Bypass rewiring and extreme robustness of Eulerian networks

TL;DR

This paper introduces bypass rewiring for directed networks, demonstrating that it can make networks extremely robust by ensuring the existence of Eulerian paths or cycles, thereby significantly enhancing network resilience.

Contribution

The paper proposes a new concept of bypass rewiring on directed networks and analytically shows its effectiveness in achieving extreme robustness and zero percolation threshold.

Findings

Random bypass rewiring makes infinite directed networks extremely robust.

A finite network can have a strongly connected Eulerian subnetwork if bypass rewiring is possible.

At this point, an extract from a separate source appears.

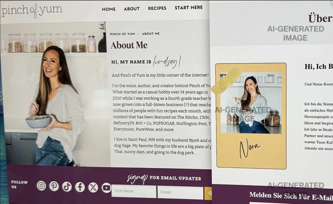Click the ABOUT ME breadcrumb link
This screenshot has width=333, height=204.
151,34
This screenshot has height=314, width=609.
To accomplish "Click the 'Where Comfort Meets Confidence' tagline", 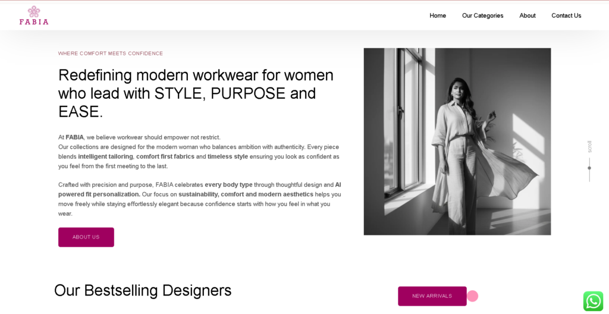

Eulerian networks are extremely robust against node removal.

Abstract

Bypass rewiring improves connectivity and robustness of networks against removal of nodes including failures and attacks. A concept of bypass rewiring on directed networks is proposed, and random bypass rewiring on infinite directed random networks is analytically and numerically investigated with simulations. As a result, random bypass rewiring makes infinite directed (undirected) random networks extremely robust for arbitrary occupation probabilities if and only if in-degree of every node except a fixed number of nodes is equal to the out-degree (every node except a finite number of nodes has even degree); bypass rewiring makes the percolation threshold 0. Consequently, a finite network has a strongly connected spanning subnetwork which has an Eulerian path or cycle if and only if there exists an way of bypass rewiring to make the finite network extremely robust for every combination of removed nodes; Eulerian networks are extremely robust for every combination of removed nodes.